We are now entering an era where studying exoplanet atmospheres in detail is technically feasible. Processes such as their climate, dynamics and escape into space are all possible to study for the first time. In this project, you will support observational programs to study exoplanet atmospheres by developing models to match the observations. In particular, you will either support the STELa program on the Hubble Space Telescope, the largest-ever single award of telescope time to study exoplanets, or the BOWIE-Friends program a JWST project to tie atmospheric composition to planet formation. 

Stellar magnetic activity introduces uncertainties and biases in the determination of exoplanet parameters.
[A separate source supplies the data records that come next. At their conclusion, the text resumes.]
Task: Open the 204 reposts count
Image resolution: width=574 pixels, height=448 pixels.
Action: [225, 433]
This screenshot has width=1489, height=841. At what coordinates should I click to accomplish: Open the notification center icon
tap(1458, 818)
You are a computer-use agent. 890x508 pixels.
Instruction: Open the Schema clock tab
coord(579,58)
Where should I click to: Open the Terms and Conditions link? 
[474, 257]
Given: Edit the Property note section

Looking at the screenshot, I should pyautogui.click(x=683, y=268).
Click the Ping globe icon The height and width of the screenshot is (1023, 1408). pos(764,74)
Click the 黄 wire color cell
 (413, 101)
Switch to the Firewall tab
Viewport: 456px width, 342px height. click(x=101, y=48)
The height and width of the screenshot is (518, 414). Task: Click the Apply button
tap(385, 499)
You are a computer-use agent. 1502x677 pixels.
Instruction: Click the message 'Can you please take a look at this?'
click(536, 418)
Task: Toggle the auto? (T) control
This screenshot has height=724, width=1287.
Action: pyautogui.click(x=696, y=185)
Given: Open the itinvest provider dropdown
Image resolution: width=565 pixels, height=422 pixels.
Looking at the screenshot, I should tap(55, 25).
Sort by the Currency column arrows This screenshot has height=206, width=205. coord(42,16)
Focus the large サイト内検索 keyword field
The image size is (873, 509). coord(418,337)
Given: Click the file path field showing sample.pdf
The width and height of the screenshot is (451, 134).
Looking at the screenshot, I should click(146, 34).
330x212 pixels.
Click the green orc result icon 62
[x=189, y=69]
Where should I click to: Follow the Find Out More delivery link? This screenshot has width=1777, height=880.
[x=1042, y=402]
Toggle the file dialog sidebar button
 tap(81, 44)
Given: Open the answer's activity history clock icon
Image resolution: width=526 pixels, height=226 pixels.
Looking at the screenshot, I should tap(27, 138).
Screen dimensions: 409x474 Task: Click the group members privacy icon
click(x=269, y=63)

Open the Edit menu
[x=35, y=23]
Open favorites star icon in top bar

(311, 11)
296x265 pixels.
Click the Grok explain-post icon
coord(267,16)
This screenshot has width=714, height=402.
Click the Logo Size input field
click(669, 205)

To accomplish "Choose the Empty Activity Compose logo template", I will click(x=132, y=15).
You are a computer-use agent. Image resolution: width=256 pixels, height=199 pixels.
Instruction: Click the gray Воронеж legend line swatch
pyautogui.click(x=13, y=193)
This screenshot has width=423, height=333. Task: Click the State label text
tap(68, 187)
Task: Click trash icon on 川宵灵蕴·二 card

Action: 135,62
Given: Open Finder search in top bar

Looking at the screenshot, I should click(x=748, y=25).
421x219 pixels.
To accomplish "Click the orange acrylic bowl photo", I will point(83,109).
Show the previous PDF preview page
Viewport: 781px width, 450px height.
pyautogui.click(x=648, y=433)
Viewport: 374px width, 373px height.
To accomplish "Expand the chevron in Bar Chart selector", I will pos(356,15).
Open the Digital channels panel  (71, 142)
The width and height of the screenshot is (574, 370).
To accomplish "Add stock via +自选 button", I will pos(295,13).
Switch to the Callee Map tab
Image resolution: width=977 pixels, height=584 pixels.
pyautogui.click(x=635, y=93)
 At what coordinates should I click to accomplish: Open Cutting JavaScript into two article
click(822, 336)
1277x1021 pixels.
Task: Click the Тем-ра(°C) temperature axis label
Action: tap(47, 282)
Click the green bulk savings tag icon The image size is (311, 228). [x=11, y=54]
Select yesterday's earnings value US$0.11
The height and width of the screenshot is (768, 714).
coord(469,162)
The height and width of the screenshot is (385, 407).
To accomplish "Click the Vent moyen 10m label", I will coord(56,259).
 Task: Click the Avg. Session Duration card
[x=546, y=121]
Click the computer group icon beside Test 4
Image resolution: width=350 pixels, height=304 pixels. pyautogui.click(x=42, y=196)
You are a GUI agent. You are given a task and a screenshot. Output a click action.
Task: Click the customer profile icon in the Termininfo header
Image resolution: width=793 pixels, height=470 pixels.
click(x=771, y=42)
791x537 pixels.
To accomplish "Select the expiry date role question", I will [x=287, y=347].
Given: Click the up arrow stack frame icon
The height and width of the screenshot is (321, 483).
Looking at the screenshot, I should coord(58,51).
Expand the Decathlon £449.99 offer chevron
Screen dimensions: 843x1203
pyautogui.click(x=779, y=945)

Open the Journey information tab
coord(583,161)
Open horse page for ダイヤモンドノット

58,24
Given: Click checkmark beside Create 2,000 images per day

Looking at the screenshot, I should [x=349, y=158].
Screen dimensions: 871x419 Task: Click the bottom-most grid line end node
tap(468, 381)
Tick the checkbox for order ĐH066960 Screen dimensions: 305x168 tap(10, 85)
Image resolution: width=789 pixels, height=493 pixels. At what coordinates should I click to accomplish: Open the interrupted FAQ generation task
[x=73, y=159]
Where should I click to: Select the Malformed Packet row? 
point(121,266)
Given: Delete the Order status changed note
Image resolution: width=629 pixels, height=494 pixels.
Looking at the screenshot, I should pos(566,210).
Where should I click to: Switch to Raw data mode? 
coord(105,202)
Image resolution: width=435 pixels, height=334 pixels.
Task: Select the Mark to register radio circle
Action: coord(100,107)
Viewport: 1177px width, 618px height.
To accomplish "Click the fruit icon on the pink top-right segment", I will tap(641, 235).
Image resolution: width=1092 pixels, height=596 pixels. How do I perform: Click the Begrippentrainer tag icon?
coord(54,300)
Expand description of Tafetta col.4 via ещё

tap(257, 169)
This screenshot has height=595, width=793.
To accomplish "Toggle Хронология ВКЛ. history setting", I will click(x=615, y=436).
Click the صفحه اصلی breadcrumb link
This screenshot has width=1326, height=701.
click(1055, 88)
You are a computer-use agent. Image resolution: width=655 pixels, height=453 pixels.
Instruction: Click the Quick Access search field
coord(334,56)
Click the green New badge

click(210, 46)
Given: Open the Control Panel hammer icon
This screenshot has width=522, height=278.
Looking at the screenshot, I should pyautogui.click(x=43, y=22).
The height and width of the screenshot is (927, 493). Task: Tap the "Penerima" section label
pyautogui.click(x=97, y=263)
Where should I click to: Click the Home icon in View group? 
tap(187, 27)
Being able to disentangle the stellar from the planetary signal is thus critical if we want to study exoplanets. Determining the level of activity is not easy, however, as this has to be inferred from indirect tracers, such as spectroscopic and photometric variability. The aim of this project is to model spectroscopic and photometric variability starting from existing  (magneto-convection) models of stellar surfaces that include the effects of magnetic fields representing a range of activity levels, and to test these models against observations of planet-hosting stars. 

The Simons Observatory (SO) is the latest and best cosmic microwave background experiment so far, and is currently operating in Chile. In addition to producing new results on the cosmic microwave background, it will also produce a millimetre wave survey over >40% of the sky reaching sensitivity levels never before seen. This represents a huge new resource for mm astronomy and will find, among other types of source, high redshift dusty star forming galaxies (DSFGs), lensed DSFGs, groups and clusters of DSFGs, as well as cool and polarized dust in local galaxies. Perhaps the most interesting aspect of this survey is its ability to detect transient mm sources, including gamma ray bursts, tidal disruption events, supernovae, accreting protostars and flaring stars, as well as other poorly understood phenomena. This project will involve working with the SO sources and transients data as it arrives, conducting followup observations of both sources and transients, and comparing these results to relevant models so to understand the various phenomena better, from nearby flaring stars, to accreting AGN, to dusty galaxies across the universe. This work will be undertaken as part of the SO and SO:UK projects.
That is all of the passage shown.